Antes do Mundial-86, Portugal vai ao Euro-84. Jogas os três jogos da fase de grupos e depois desapareces do onze na meia-final com a França. Porquê?
Foi um Europeu complicado no que diz respeito à gestão. Havia quatro treinadores e isso já diz quase tudo sobre muita coisa. A respeito desse jogo em particular, só soube, a posteriori, que havia entre os treinadores uma dúvida para aquela posição: ou jogava um do Benfica ou um do F. C. Porto. Acabei por não ser o eleito, pronto [o portista Jaime Pacheco entra pelo benfiquista Carlos Manuel e, no ataque, o benfiquista Diamantino rouba a titularidade ao portista Gomes].
Segue-se a qualificação para o Mundial-86. Qual o vosso espírito antes do jogo decisivo em Estugarda?
Se não me engano, soubemos da vitória da Checoslováquia sobre a Suécia no autocarro e isso deu-nos uma motivação extra à entrada do estádio. Essa seleção portuguesa também tinha a sua piada, porque levava alguns artistas fora da caixa. Como o José António, do Belenenses. O Mário Jorge, do Sporting. O Frederico, do Boavista. Havia bom ambiente e fomos falando do balneário sobre as nossas possibilidades. Convém lembrar que se a Suécia ganhasse, o nosso jogo era a feijões. Como perdeu, era nossa obrigação ganhar para chegar ao Mundial.
E ganhámos.
Foi glorioso. Tanto o jogo como o pós-jogo.
Então?
Fomos jantar para o hotel e lembro-me como se fosse hoje: acabei o jantar e sentei-me numa cadeira alta, daquelas ao nível do balcão de um bar. E lá virei a noite. Eu e outros jogadores.
Ahahahah.
A sério, só saí do banco na manhã seguinte. Sempre a falar com pessoas. Alguns amigos e muitos desconhecidos, todos emigrantes, todos com horário para cumprir no trabalho na manhã seguinte. O jogo foi a uma quarta-feira, okay? Nem imaginas a minha satisfação em trocar ideias com aquela malta trabalhadora e nem imaginas a alegria deles em partilhar aquele momento connosco para depois irem trabalhar com outro ar e gozar, no bom sentido, claro, com os alemães. Isso também deve ter acontecido com o golo do Éder na final do Euro-2016.

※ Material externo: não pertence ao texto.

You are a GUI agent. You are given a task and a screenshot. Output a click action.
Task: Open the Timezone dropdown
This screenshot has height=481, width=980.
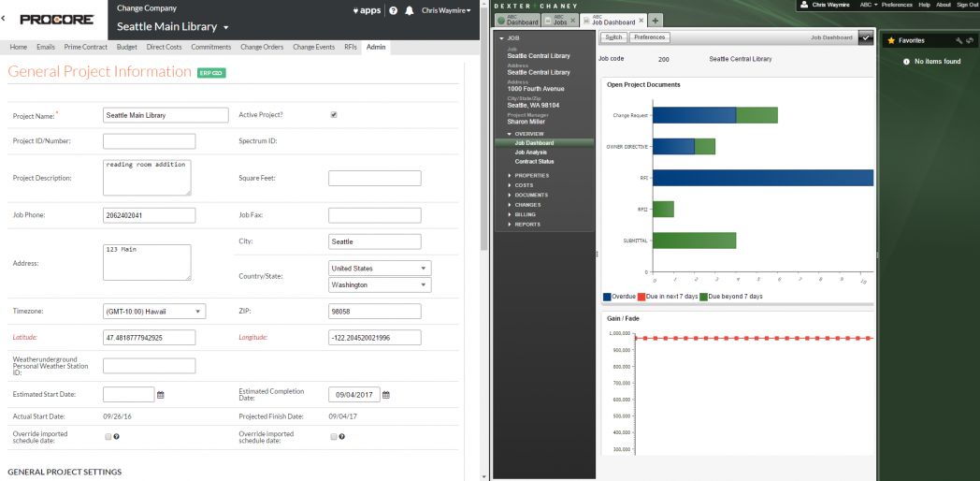click(153, 312)
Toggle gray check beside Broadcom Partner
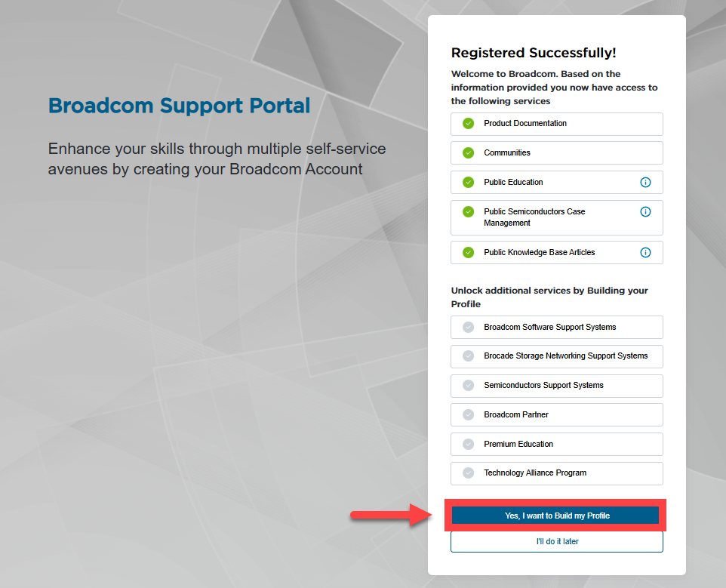This screenshot has height=588, width=726. (x=468, y=415)
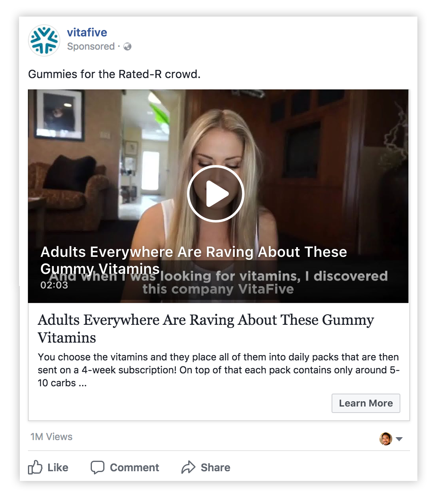Click the post caption about Rated-R crowd
This screenshot has height=504, width=436.
point(114,74)
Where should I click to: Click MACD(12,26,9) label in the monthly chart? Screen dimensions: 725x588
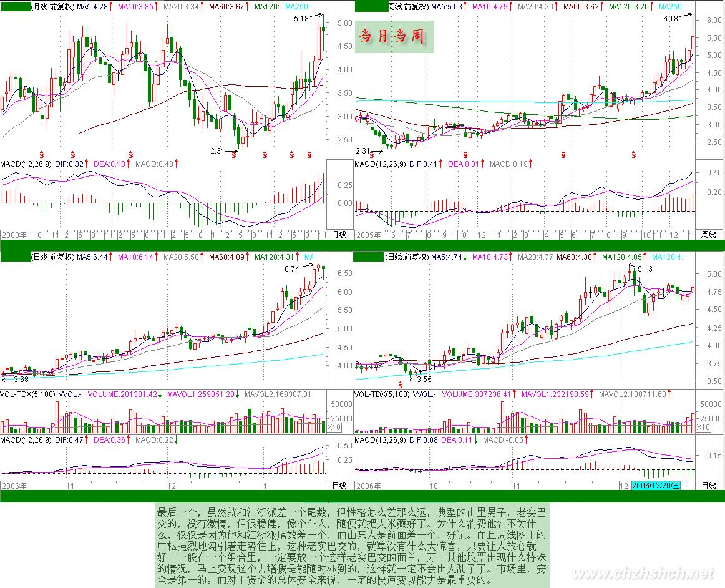[x=24, y=164]
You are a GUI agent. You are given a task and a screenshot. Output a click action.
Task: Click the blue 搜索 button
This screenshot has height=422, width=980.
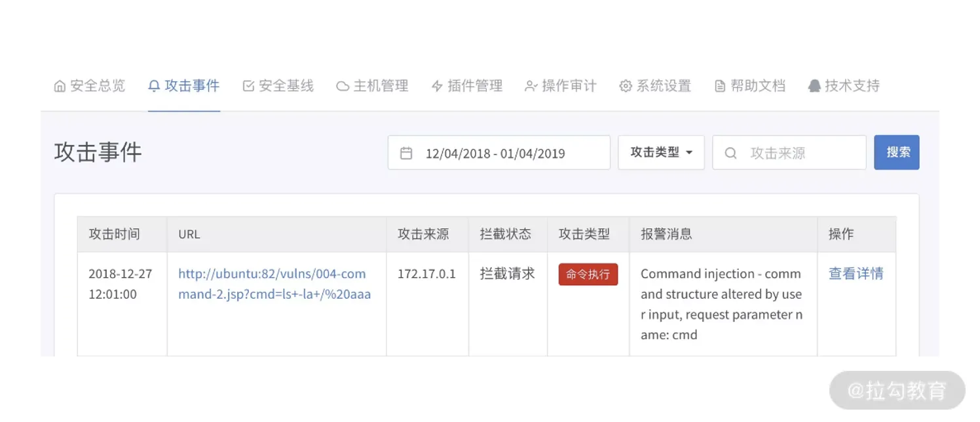pyautogui.click(x=897, y=152)

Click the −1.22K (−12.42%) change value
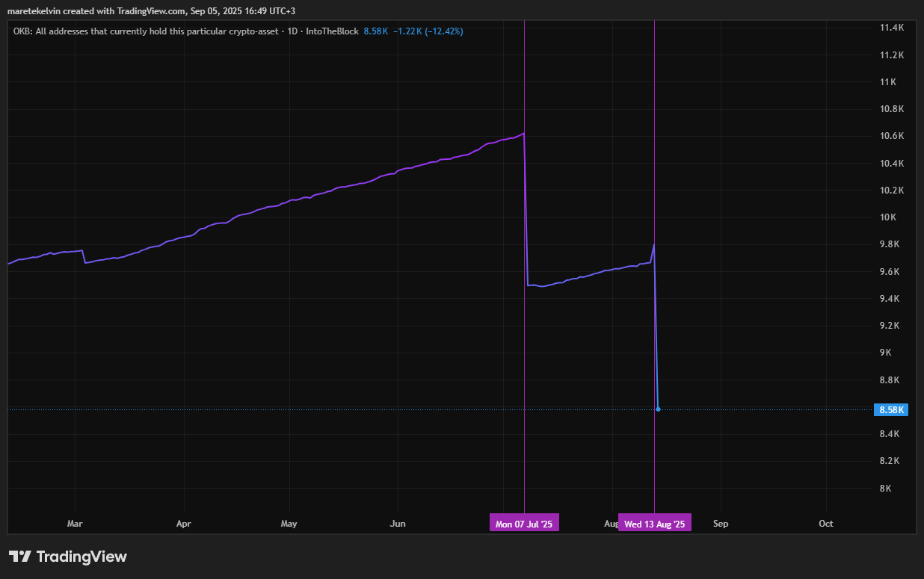tap(428, 31)
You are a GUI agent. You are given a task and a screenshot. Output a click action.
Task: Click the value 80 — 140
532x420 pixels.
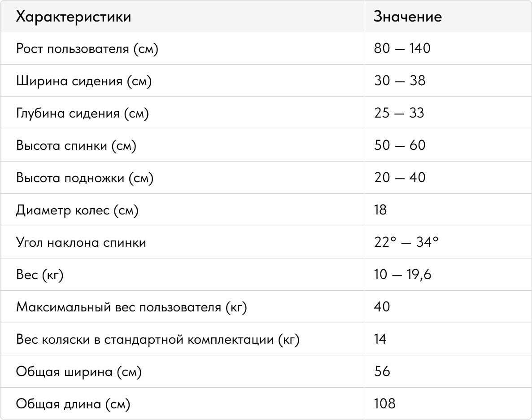[x=402, y=48]
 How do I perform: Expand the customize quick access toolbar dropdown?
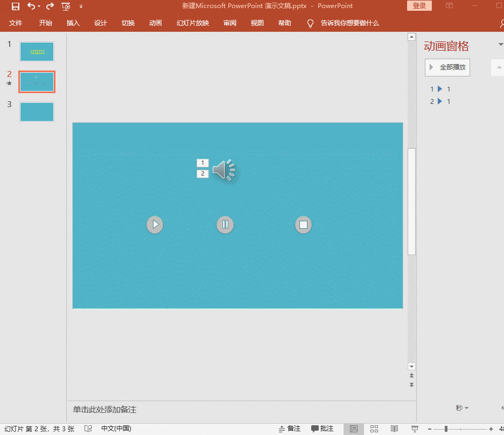tap(81, 6)
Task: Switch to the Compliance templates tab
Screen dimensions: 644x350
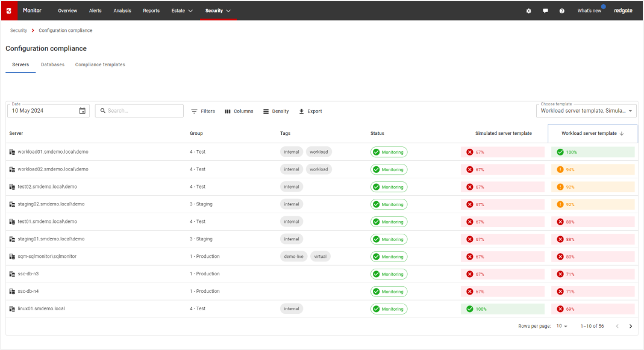Action: point(100,64)
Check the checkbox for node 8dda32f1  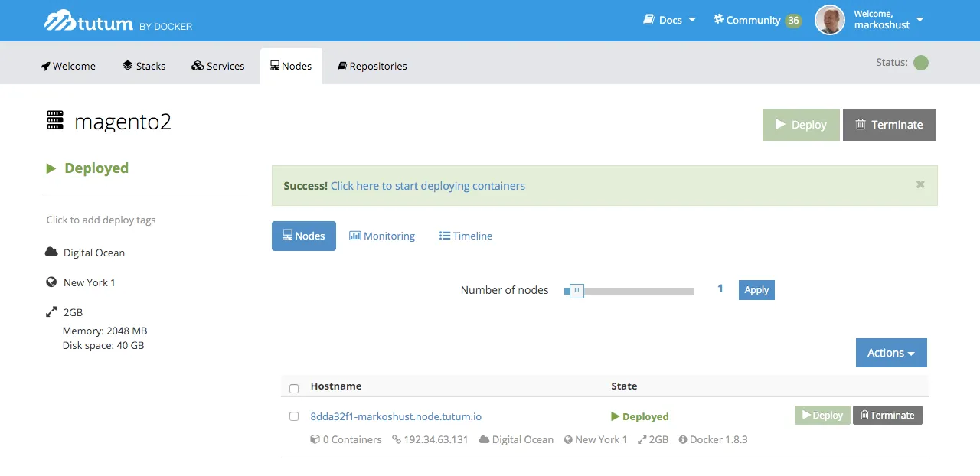(294, 416)
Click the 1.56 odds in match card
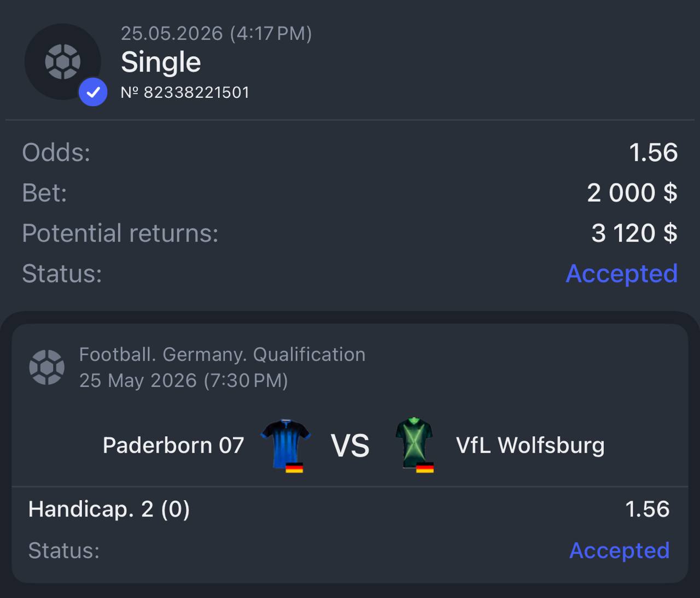 tap(648, 509)
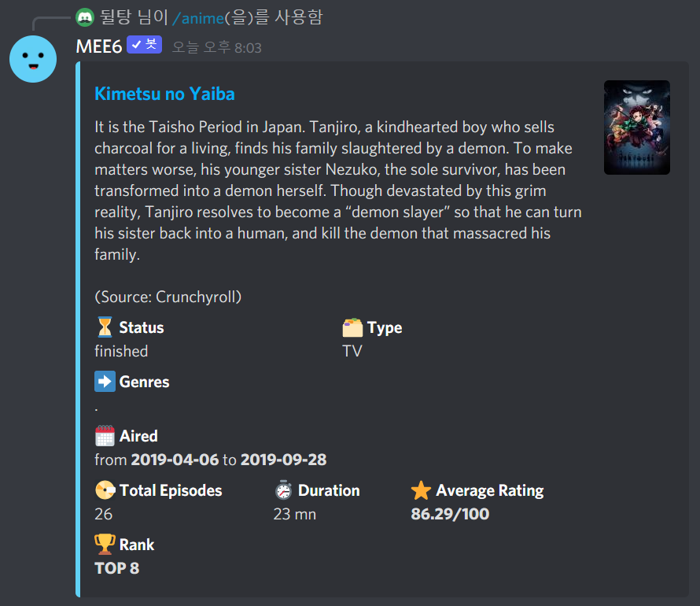700x606 pixels.
Task: Click the MEE6 username
Action: pos(98,46)

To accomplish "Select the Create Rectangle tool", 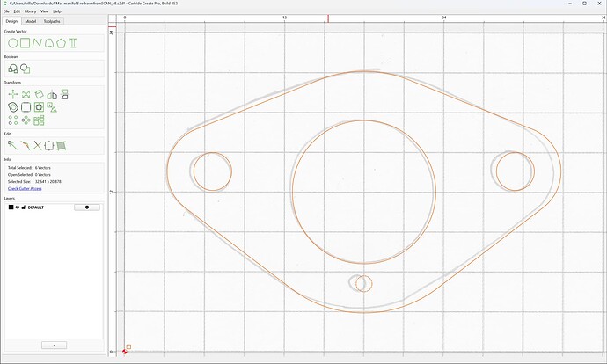I will (25, 43).
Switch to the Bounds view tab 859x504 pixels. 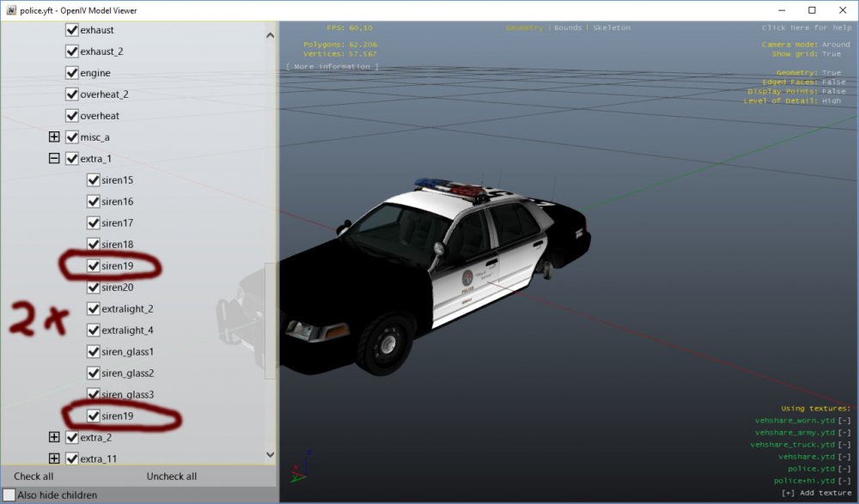click(568, 27)
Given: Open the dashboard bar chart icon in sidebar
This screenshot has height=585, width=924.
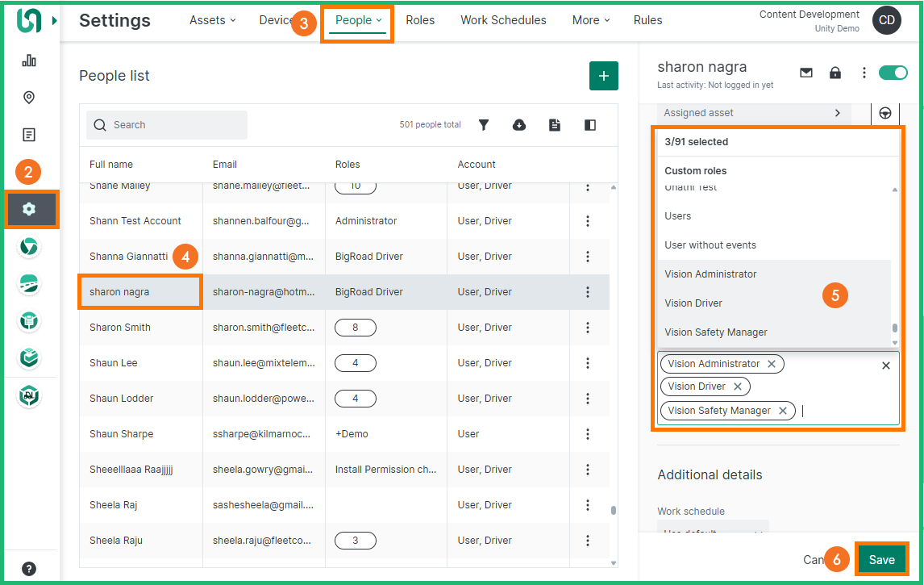Looking at the screenshot, I should tap(29, 61).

Depois é o Mundial. Começámos por ter azar no sorteio: Saltillo era a pior cidade de todas. Se calhássemos na Cidade do México...
Era bom era, porque assim estávamos na mesma cidade do presidente da Federação [Silva Resende]. Só o vimos no último jogo, depois da derrota com Marrocos, no nosso balneário.
E então?
Falei com ele, tudo educado. E decidi ali que só iria voltar a jogar por Portugal se ele não estivesse como presidente da Federação.
E nunca mais jogaste.
Ainda tentaram três vezes o meu regresso, mas não voltei com a minha palavra atrás. Por respeito a mim, à minha família e aos meus colegas.
E nunca mais o viste?
Nunca mais o vi. Houve muitos jornais que tentaram entrevistas sobre Saltillo e sempre respondi o mesmo: só faço um direto na televisão. Só falava com o Silva Resende se estivéssemos no mesmo sítio. Agora falar para um jornal, depois ele respondia, depois isto, depois aquilo. Não iria adiantar nada. Pior, só causava ainda mais confusão e ruído. Nã.
A epopeia começou bem, 1-0 à Inglaterra. Mais um golo teu.
Grande jogada do Diamantino, dou na bola com a canela. Vai lá ver bem o lance, a bola até sobe, ahahahah.
Só houve outro jogador a marcar ao Shilton nesse Mundial: Maradona.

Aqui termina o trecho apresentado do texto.